Abstract
Melatonin is a hormone produced by the pineal gland and is available over the counter for treating sleep problems in the pediatric population. We conducted a systematic review of randomized clinical trials (RCTs) on MEDLINE and included six studies that met our inclusion criteria. RCTs were conducted in patients from two to 18 years of age with a diagnostic and statistical manual of mental disorders (DSM)-IV diagnosis of autism spectrum disease (ASD) and/or attention-deficit hyperactivity disorder (ADHD) in both short-term and long-term RCTs ranging from eight-week to 52-week studies. The mean difference in the children’s sleep disorder showed statistically significant improvement in sleep duration and sleep latency onset compared to the placebo. Overall, a high response rate was observed in the melatonin group compared to the placebo in treating sleep problems in children. Melatonin is a well-tolerated and safe medication in the dose range of 2-10 mg/day in the child and adolescent population.

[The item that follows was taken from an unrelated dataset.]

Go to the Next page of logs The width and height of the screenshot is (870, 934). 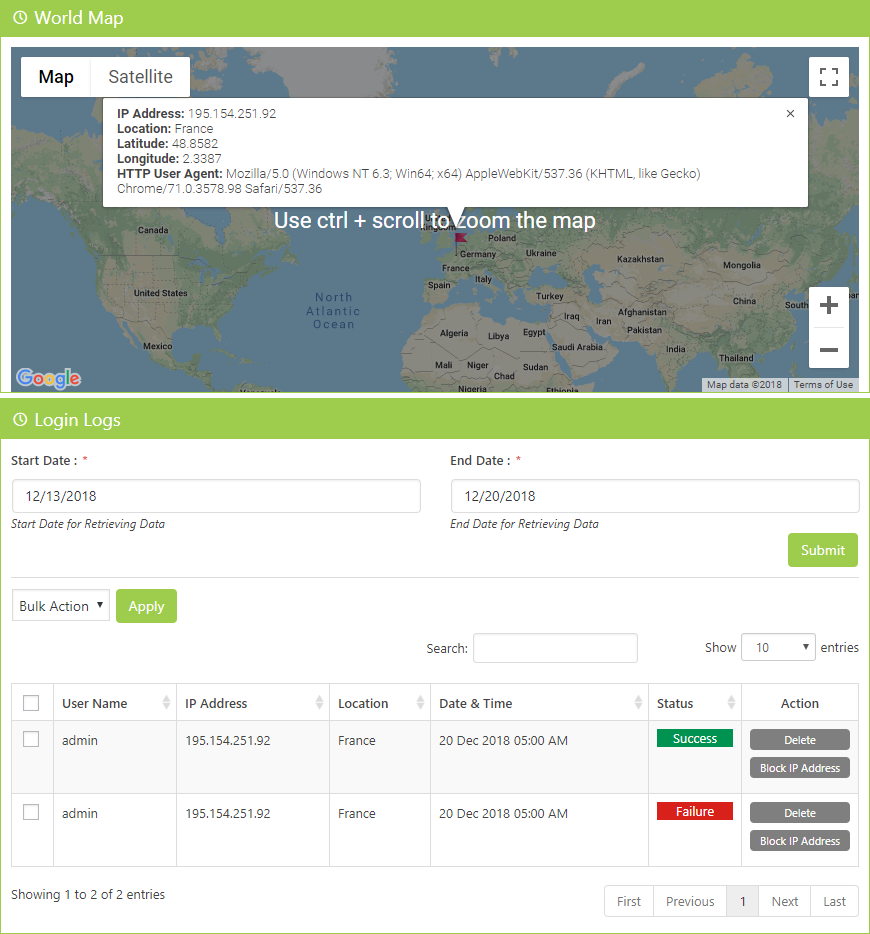[784, 901]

Keywords: melatonin, ramelteon, efficacy, safety study, rct, clinical trial, sleep problems, insomnia, child and adolescent psychiatry
Introduction and background
Sleep problems are increasingly becoming prevalent in children, as recent data found that about 50% of children from four to 12 years old have different sleep issues [1]. Sleep disturbances co-occur with psychiatric disorders including attention-deficit hyperactivity disorder (ADHD), autism spectrum disease (ASD), anxiety disorders, and major depressive disorder (MDD) [2]. As per a recent nationwide study, boys with ASD have two times higher likelihood of comorbid ADHD, with prevalence in white adolescents [3].

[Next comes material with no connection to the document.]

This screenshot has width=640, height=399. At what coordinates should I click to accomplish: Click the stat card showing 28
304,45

A higher proportion of patients with ASD have difficulty in sleep onset (53%), restless sleep (40%), nighttime awakening (34%), and difficulty in arousal from sleep (32%) [4]. The prevalence of sleep problems in ADHD patients is 73.3%, ranging from mild sleep disturbances (28.5%) to moderate and severe sleep disturbances (44.8%) such as frequent nighttime awakening, difficulty falling asleep, and circadian rhythm disturbance [5]. The prevalence of sleep problems in MDD is about 72.7% including insomnia, hypersomnia, or both, and children with anxiety disorders have nightmares, tiredness without exertion, and trouble sleeping [6-8].

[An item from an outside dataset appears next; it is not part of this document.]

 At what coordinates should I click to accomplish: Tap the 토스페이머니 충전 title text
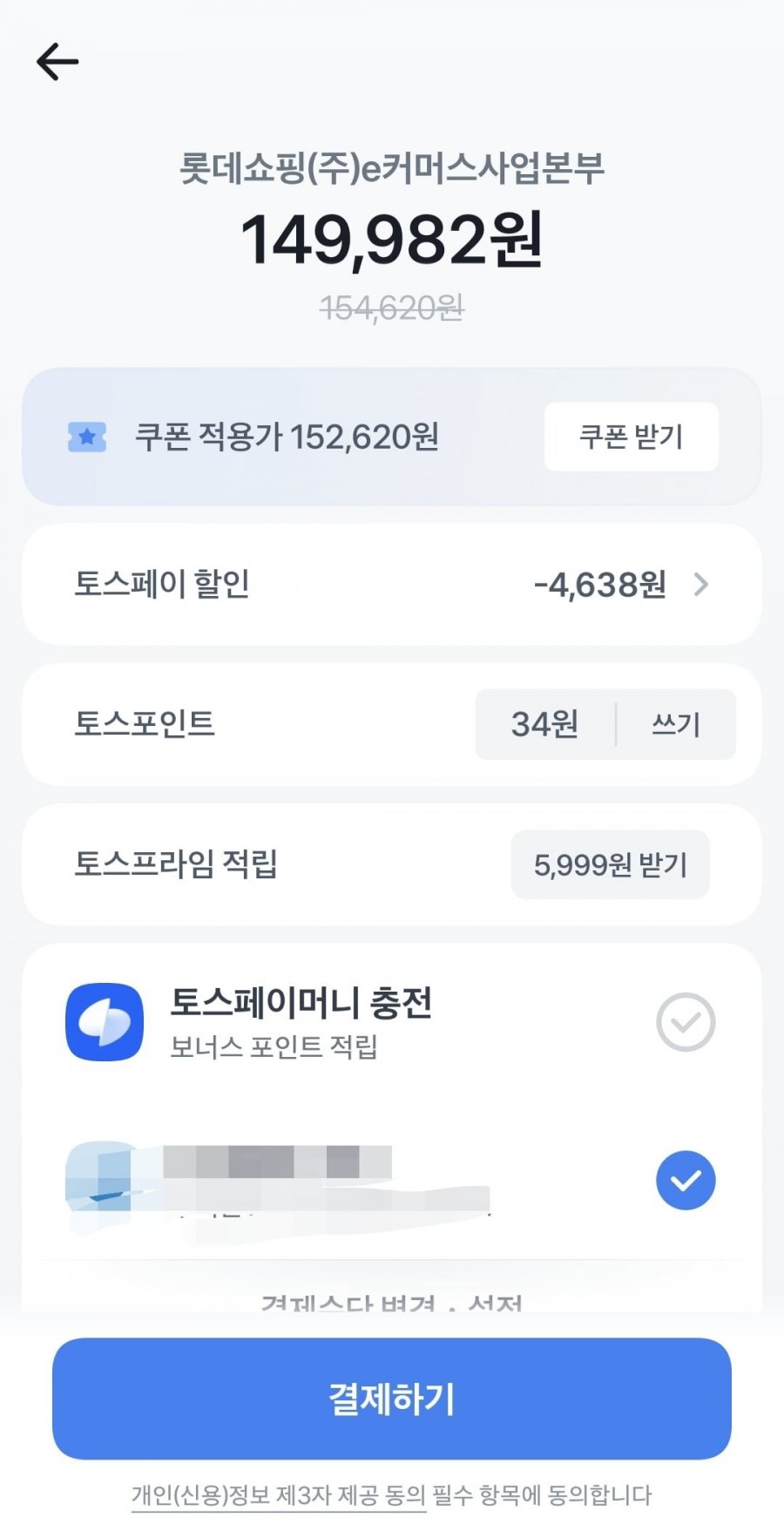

Comorbid sleep problems have an impact on the daily functionality of children by an increase in externalizing and internalizing behaviors and an increase in autistic-like behaviors. Also, an increase in emotional and hyperactive symptoms can lead to impairment in academic and social functioning and maintaining relationships [7,9-10]. As these problems have a greater impact on a child’s growth and development, it is very important to diagnose and intervene at an earlier stage.
Based on past studies, non-pharmacologic treatment for sleep problems in children with psychiatric disorders includes behavioral therapy, like graduated extinction, bedtime routine, scheduled awakening, positive routine, and parent education [11-13]. Among pharmacological interventions, the most commonly used medications in the pediatric population are melatonin, trazodone, benzodiazepines, and antidepressants [11-13].
In our systematic review, we will do a qualitative synthesis of past randomized controlled trials (RCTs) conducted on melatonin in the pediatric population and to evaluate the overall efficacy and safety of melatonin for managing insomnia in ASD and neurodevelopmental disorder.
Review
Study search strategy and selection
The MEDLINE database was used to identify clinical trials, clinical studies, multicenter studies, or observational studies published in English from April 19, 2010 to April 15, 2020 with MeSH terms "child" or "adolescent". The search strings were "melatonin" and "autism" or "autistic spectrum" or "developmental disorders" that yielded 79 studies. The screening was done independently by two authors (RSP, TP) using the Preferred Reporting Items for Systematic Reviews and Meta-analyses Statement (PRISMA) guidelines. The titles and abstracts were screened, based on the purpose of our study objective, and finally included seven studies. After reading the full text, a total of six studies met the criteria for our systematic review and were included as shown in Figure 1.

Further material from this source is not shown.